The dependency is even greater at UCSF. More than 40 percent of UCSF's budget comes from patient care, and 55 percent of that comes from the government, through Medicare and Medi-Cal. Medicare pays universities through a formula akin to finding the square root of pi, designed to compensate for universities' big share of charity care and for teaching doctors. But as those Medicare patients have fallen more and more under the managed care of HMOs' middlemen, universities increasingly have been cut out of compensation. What's more, Medicare is about to be cut by as much as $100 billion in the name of balancing the federal budget.

Two other parts of the financial structure are also key here. UCSF has been a leader in national research grant awards for 16 years, collecting nearly $200 million a year. But those funds are restricted to supporting specific research projects that require seed money to start. And, at the same time, caring for the poor and uninsured is expensive -- UCSF alone absorbs $66 million every year in unreimbursed care.

So, hit by all sides, medical schools across the country have rushed to reconfigure their hospitals. For a while, expanding to bring in more patients seemed to be the order of the day. Stanford joined physician groups in Menlo Park and Redwood City. UCSF merged with Mount Zion Hospital in 1990. But that move was made just as the new cost controls under managed care were really beginning to hit home, and now Mount Zion is only about half occupied; it's losing $23 million a year.

On a gray afternoon last November, the Health Services Subcommittee of the Board of Regents sat in the basement of UCSF's Laurel Heights campus and listened to a series of union representatives, employees, physicians, and business folk heap praise or scorn on the UCSF-Stanford merger plan.

For at least six months beforehand, the various unions representing employees at UCSF -- the largest employer in the city outside of the municipal government -- had fought the deal, allied as something called the Coalition of Unions Representing the Employees of UCSF. They had picketed, protested, and taken out full-page advertisements in the New York Times. UCSF officials had been blasted at every public hearing.

Now, at this meeting, which was assumed to be a cursory event leading to a foregone conclusion, the tension rose and fell with each speaker.

"Make your documents public," union leader Libby Sayre told the regents. "Take your case to the real owners of the university."

A small army of police officers -- videotaping the entire event -- hovered throughout the building, waiting for the place to erupt. And it did.

Union representatives, holding "citizen's arrest" warrants for regents accused of "stealing public assets," stormed police. The cops responded with a few real arrests for disorderly conduct. But the deal was done. The committee approved the merger, sending the matter forward for what was a sure vote from the full board.

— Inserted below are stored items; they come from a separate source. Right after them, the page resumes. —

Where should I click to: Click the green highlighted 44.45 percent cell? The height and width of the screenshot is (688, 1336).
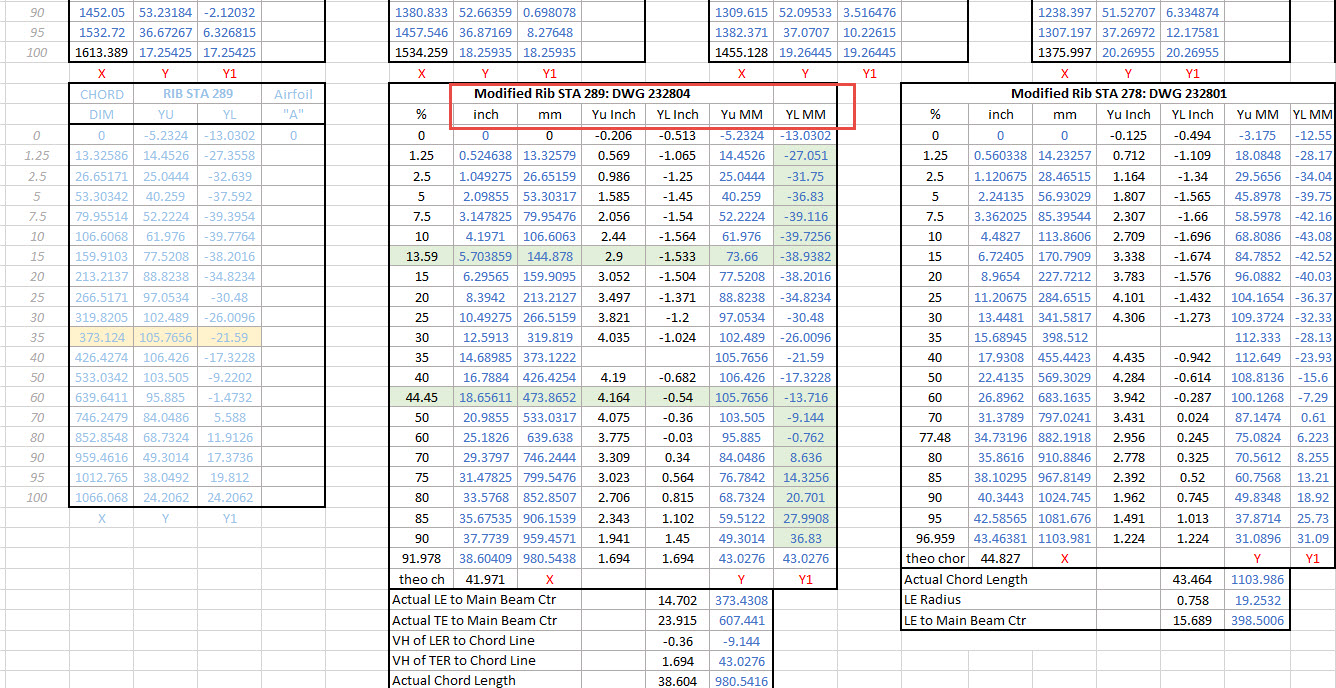point(421,397)
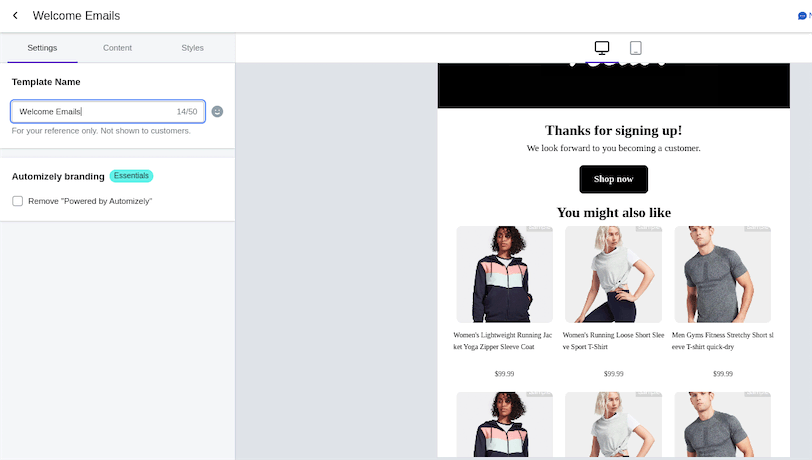Go to the Styles tab
The width and height of the screenshot is (812, 460).
[193, 48]

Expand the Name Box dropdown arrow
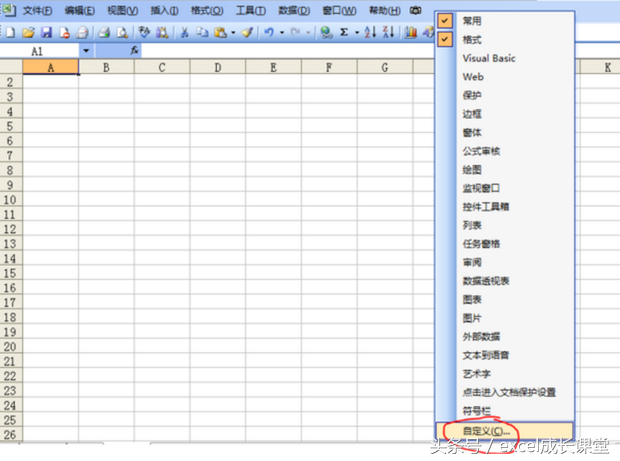click(x=86, y=51)
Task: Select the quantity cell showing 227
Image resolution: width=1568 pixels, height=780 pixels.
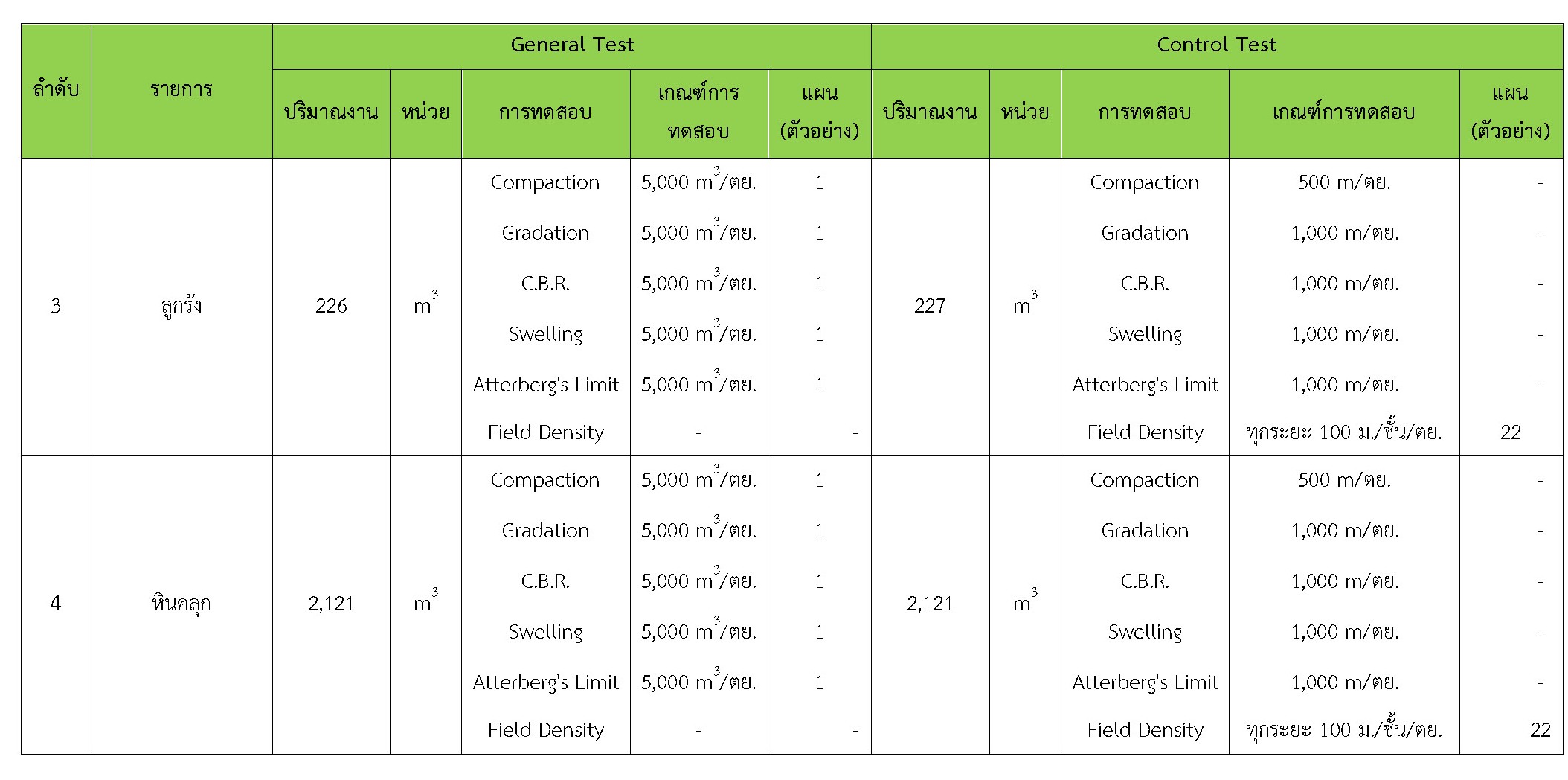Action: click(x=930, y=306)
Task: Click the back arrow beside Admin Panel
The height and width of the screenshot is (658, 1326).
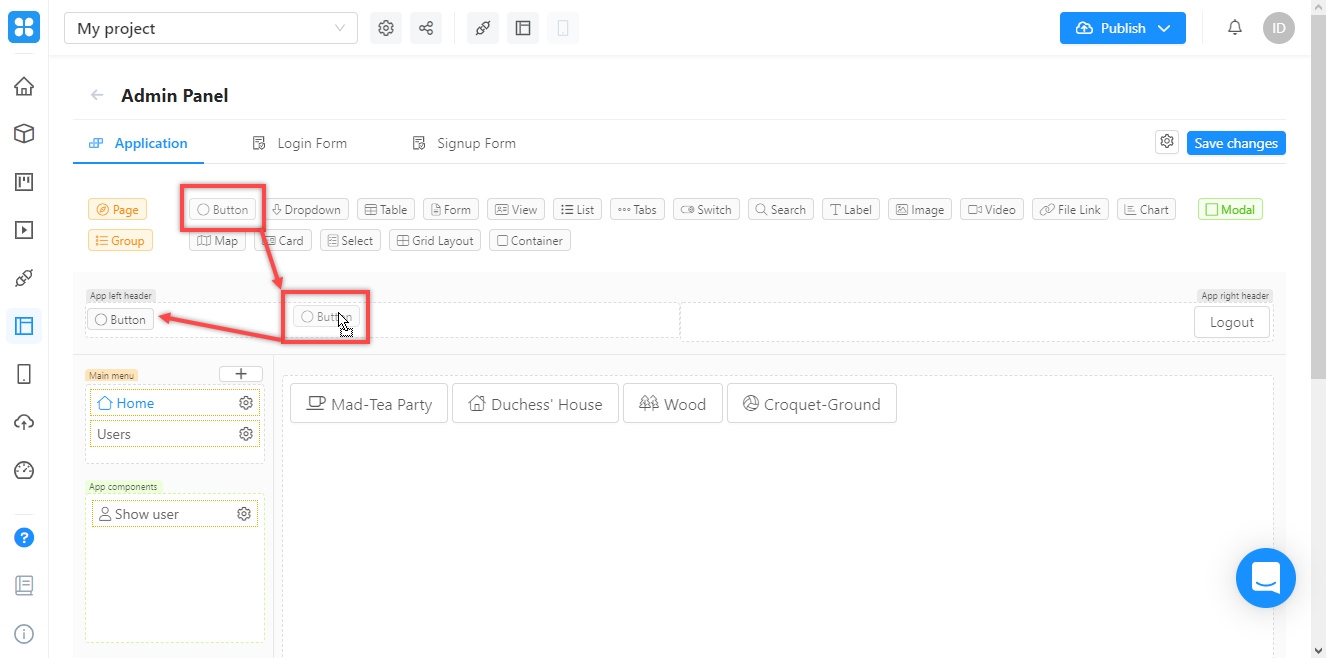Action: tap(97, 96)
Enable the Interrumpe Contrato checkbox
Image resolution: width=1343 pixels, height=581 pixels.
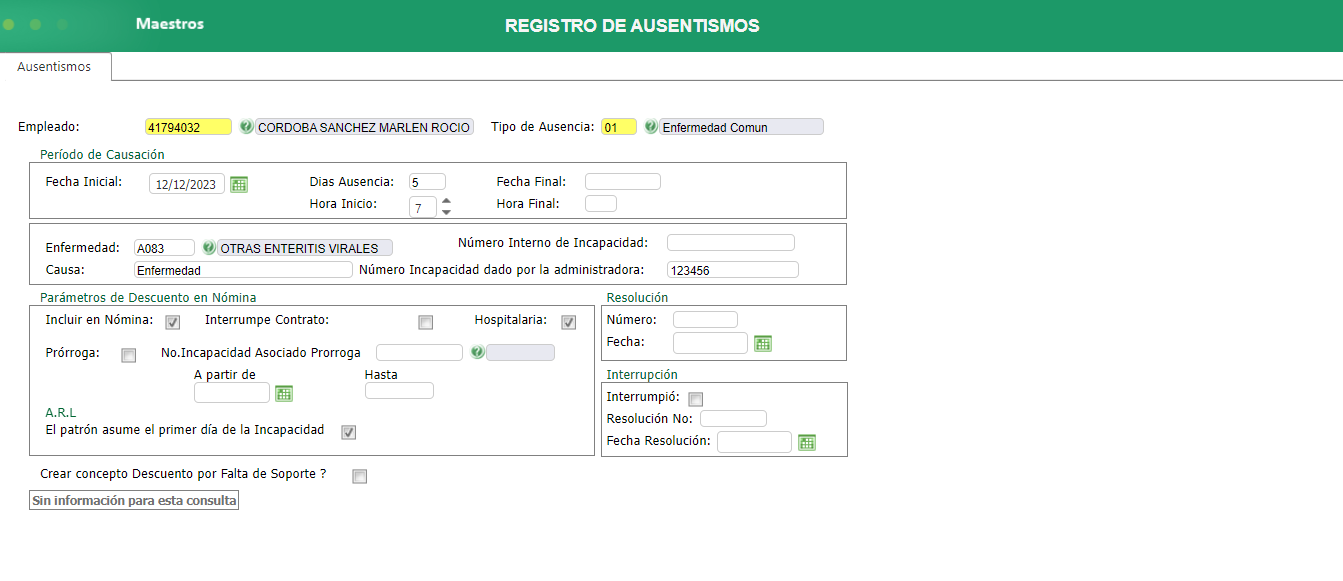point(425,322)
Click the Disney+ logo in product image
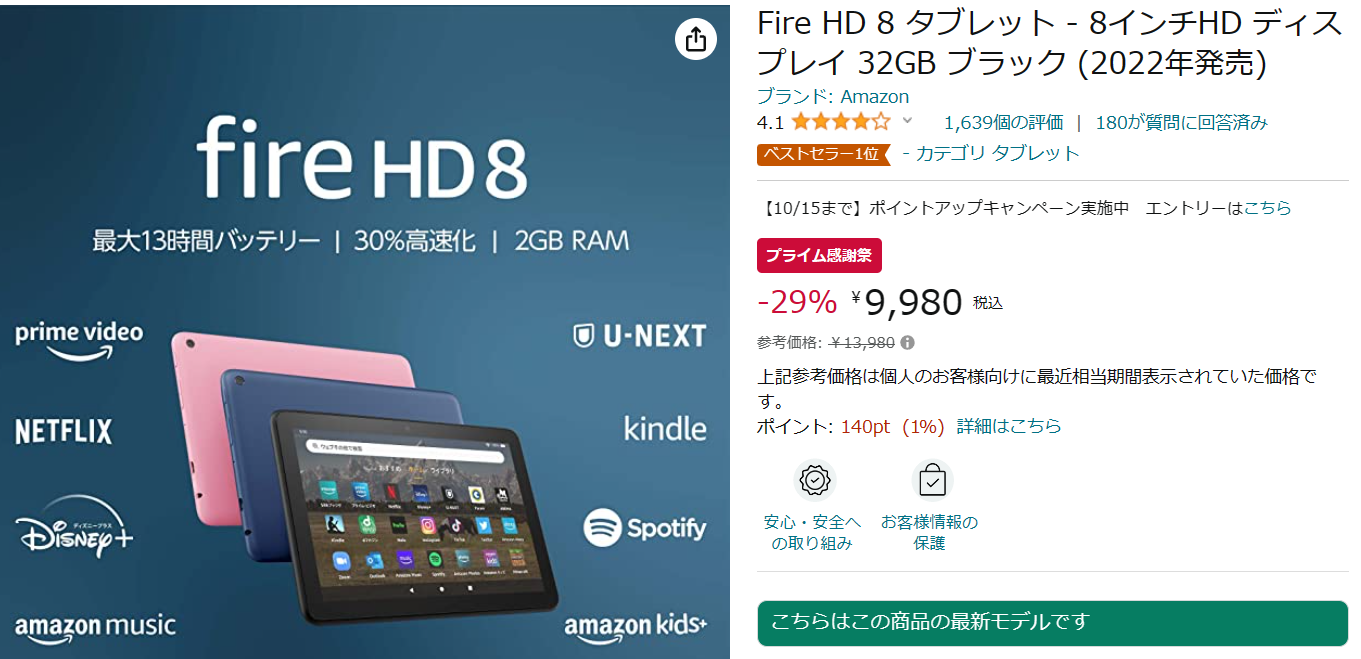Viewport: 1361px width, 659px height. [75, 526]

Why so sure? For the simple reason that, all along, UC's regents and Stanford's trustees shared a common motivation in coming together: fear.

The health care business in California, which leads the country in managed care, is volatile and uncertain. HMOs have joined to form powerhouses like Kaiser, Pacificare, and HealthNet that have the muscle to shop the competition and demand lower costs. Play their game, or you don't get their patients. At the same time, physicians and other hospitals have also consolidated, forming networks for their own survival.

The board of each university is terrified that its medical center will take down the rest of the institution with it. So they'd just as soon not be in the health care business right now, thank you.

Particularly not where business deals are a matter of public record.
"It's very difficult, in market-based planning, to respond with public scrutiny ... revealing all of your plans in advance," says UCSF Medical Centers Director William Kerr. "Competitors are able to move in a timely and competitive fashion. There have been times where we have talked with physician groups about joining and questions about the condition of the public university have come up. And they wouldn't join because of the lack of confidentiality."